It is highly recommended that at the very least a column_filter is supplied with this rule.
SandPaper().translate_date({
'%Y-%m-%d': '%Y',
'%Y-%m': '%Y',
'%Y': '%Y'
})
| Input | Output |
|---|---|
| 2017-01-32 | 2017 |
| 2017-01 | 2017 |
| 2017 | 2017 |
Record Rules¶
These rules are applied to every record regardless to most rule filters documented in Rule Filters.
add_columns()¶
Adds a column to every record.
The given dictionary should be a key value pairing where the key is a new column name and the paired value is either a callable, string, or other low level data type for the newly added column’s value. If the value is a callable it should expect to receive the record as the only parameter and should return the value desired for the newly added column.
import uuid
def gen_uuid(record):
return uuid.uuid4()
SandPaper().add_columns({
'uuid': gen_uuid
})
| Before | ||
|---|---|---|
| id | name | value |
| 1 | hello | world |
| 2 | test | table |
| After | |||
|---|---|---|---|
| id | name | value | uuid |
| 1 | hello | world | a6a76896-c33d-4654-afdf-12aa80dd6238 |
| 2 | test | table | b1e171c2-fee9-4270-96e9-4853c3a6e130 |
remove_columns()¶
Removes a column from every record.
SandPaper().remove_columns([
'name'
])
| Before | ||
|---|---|---|
| id | name | value |
| 1 | hello | world |
| 2 | test | table |
| After | |
|---|---|
| id | value |
| 1 | world |
| 2 | table |
keep_columns()¶
Removes all other columns for every record.

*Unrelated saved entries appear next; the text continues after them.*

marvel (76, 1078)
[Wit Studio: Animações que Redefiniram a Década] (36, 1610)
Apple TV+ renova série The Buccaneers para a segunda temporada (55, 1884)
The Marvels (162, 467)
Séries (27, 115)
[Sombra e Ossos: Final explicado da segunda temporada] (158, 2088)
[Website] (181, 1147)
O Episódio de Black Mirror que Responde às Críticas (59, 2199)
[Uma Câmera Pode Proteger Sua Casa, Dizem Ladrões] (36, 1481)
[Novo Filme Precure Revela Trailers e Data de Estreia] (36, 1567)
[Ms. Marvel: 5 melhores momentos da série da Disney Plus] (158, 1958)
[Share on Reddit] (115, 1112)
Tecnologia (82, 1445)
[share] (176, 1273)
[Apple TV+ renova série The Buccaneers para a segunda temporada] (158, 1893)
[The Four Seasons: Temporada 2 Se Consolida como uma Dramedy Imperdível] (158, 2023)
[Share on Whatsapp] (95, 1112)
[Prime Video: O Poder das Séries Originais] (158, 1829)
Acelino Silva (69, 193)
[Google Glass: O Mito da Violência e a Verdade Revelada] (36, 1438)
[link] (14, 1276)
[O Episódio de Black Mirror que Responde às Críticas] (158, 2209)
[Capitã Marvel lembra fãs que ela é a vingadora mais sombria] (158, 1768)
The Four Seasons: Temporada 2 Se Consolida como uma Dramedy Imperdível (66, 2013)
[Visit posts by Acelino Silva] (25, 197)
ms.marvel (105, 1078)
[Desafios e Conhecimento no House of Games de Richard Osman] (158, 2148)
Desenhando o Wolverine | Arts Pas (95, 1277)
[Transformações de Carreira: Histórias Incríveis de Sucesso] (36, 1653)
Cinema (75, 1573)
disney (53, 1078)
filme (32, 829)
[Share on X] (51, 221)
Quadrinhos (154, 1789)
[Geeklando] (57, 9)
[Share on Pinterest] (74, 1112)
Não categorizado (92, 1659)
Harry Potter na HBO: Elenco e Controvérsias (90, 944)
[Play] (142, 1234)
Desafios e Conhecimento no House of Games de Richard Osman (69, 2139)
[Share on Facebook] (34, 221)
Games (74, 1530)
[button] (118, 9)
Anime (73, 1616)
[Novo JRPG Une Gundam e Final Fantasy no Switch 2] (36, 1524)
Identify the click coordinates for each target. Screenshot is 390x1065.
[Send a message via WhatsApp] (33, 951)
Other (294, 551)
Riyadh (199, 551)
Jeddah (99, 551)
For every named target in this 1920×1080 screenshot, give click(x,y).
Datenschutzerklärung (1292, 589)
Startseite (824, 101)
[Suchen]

SandPaper().keep_columns([
'id',
'name'
])
| Before | ||
|---|---|---|
| id | name | value |
| 1 | hello | world |
| 2 | test | table |
| After | |
|---|---|
| id | name |
| 1 | hello |
| 2 | test |
rename_columns()¶
Renames a column for every record.
SandPaper().rename_columns([
'old_name': 'new_name'
])
| Before | ||
|---|---|---|
| id | old_name | value |
| 1 | hello | world |
| 2 | test | table |
| After | ||
|---|---|---|
| id | new_name | value |
| 1 | hello | world |
| 2 | test | table |
order_columns()¶
Reorders columns from every record.
SandPaper().order_columns([
'value',
'name',
'id'
])
| Before | ||
|---|---|---|
| id | name | value |
| 1 | hello | world |
| 2 | test | table |
| After | ||
|---|---|---|
| value | id | name |
| world | 1 | hello |
| table | 2 | test |